Tantissimi sono gli elementi di novità riguardanti la trama, ma anche lo stile, che si discostano dal libro di Christie e che conferiscono all’opera originalità: le inquietanti targhette che assegnano a ognuno dei sette ragazzi un ruolo nella vicenda, la storia dei precedenti inquilini della Casa decagonale, le indagini esterne compiute da chi sull’isola non è mai stato presente e tanto altro.

La narrazione è molto scorrevole e permette di seguire distintamente eventi che spesso si sovrappongono, o si spostano, alternandosi, dalla terraferma alla Casa. La tensione che caratterizza i gialli arriva alla mente e al cuore del lettore grazie alle scelte lessicali e sintattiche, che fanno accrescere la curiosità di sapere sempre di più e di voltare pagina per proseguire con la lettura.

 

Ogni personaggio, sebbene non siano presenti lunghe e dettagliate porzioni di testo descrittive, è stato caratterizzato bene attraverso i dialoghi, le gestualità e le scelte compiute. È un elemento che ho apprezzato tanto: spesso, quando ci sono tanti personaggi da gestire, l’aspetto introspettivo viene meno, ma non in questo caso.

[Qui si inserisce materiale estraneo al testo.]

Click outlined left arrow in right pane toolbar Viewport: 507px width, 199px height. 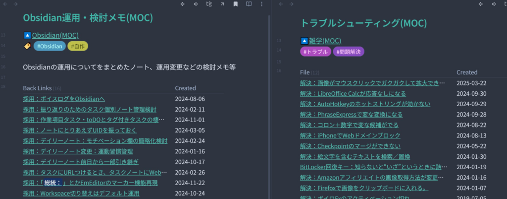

Le interazioni fra di loro, specialmente dal momento in cui uno di loro viene ritrovato senza vita nel suo letto, sono l’aspetto più interessante a mio avviso. I dubbi, la preoccupazione, la diffidenza e certe volte persino gli scatti d’ira e la totale perdita di controllo di sé che ognuno prova mettono chiaramente a repentaglio il loro rapporto pacifico e amichevole di membri di un circolo del crime. C’è chi si avvicina e chi si allontana, chi prende in mano le redini della situazione e chi si lascia andare in preda al panico. Sono emozioni reali, tangibili, che avvicinano i personaggi al lettore e gli ricordano l’elemento umano in un contesto terrificante, dove proprio l’umanità sembra non esistere.

 

Anche l’epilogo è stato pensato saggiamente, lasciando quel velo di mistero, il tipico finale aperto, che offre spunti di riflessione e un ampio spazio per immaginare un seguito a quelle vicende.

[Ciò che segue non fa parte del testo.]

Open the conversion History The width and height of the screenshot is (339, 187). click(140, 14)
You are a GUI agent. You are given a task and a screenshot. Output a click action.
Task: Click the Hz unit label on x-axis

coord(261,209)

I delitti della Casa decagonale è un libro a dir poco coinvolgente e affascinante, un libro che, quando prende forma nella mente di noi lettori, è più vivo che mai, il che lascia una sensazione quasi adrenalinica a mano a mano che la vicenda si infittisce.

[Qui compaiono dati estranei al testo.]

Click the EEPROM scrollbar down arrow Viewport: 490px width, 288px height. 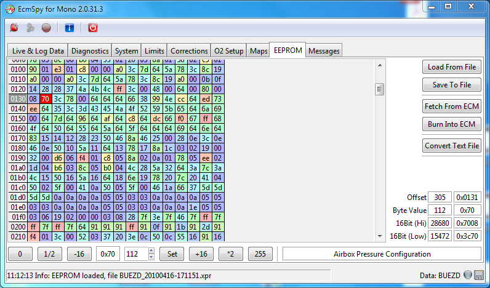point(380,237)
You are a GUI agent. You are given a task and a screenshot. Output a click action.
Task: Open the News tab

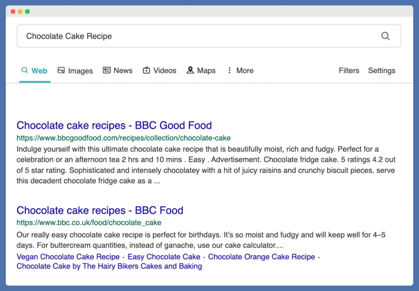pos(123,71)
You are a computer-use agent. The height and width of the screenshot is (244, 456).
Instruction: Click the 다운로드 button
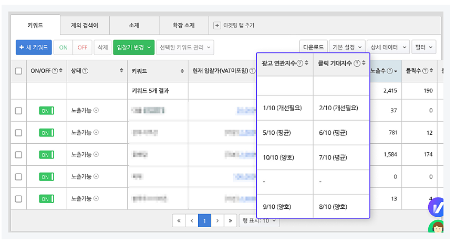[x=314, y=47]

È senza dubbio una delle letture migliori che ho fatto quest’anno, uno dei pochi libri che rileggerei subito dopo averlo finito. O che forse desidererei cancellare dalla memoria per rileggerlo come se fosse la prima volta.

Assolutamente consigliato a chi ha bisogno di un po’ di sano brio per sfuggire dal fastidioso blocco del lettore, dal momento che sarà impossibile posarlo.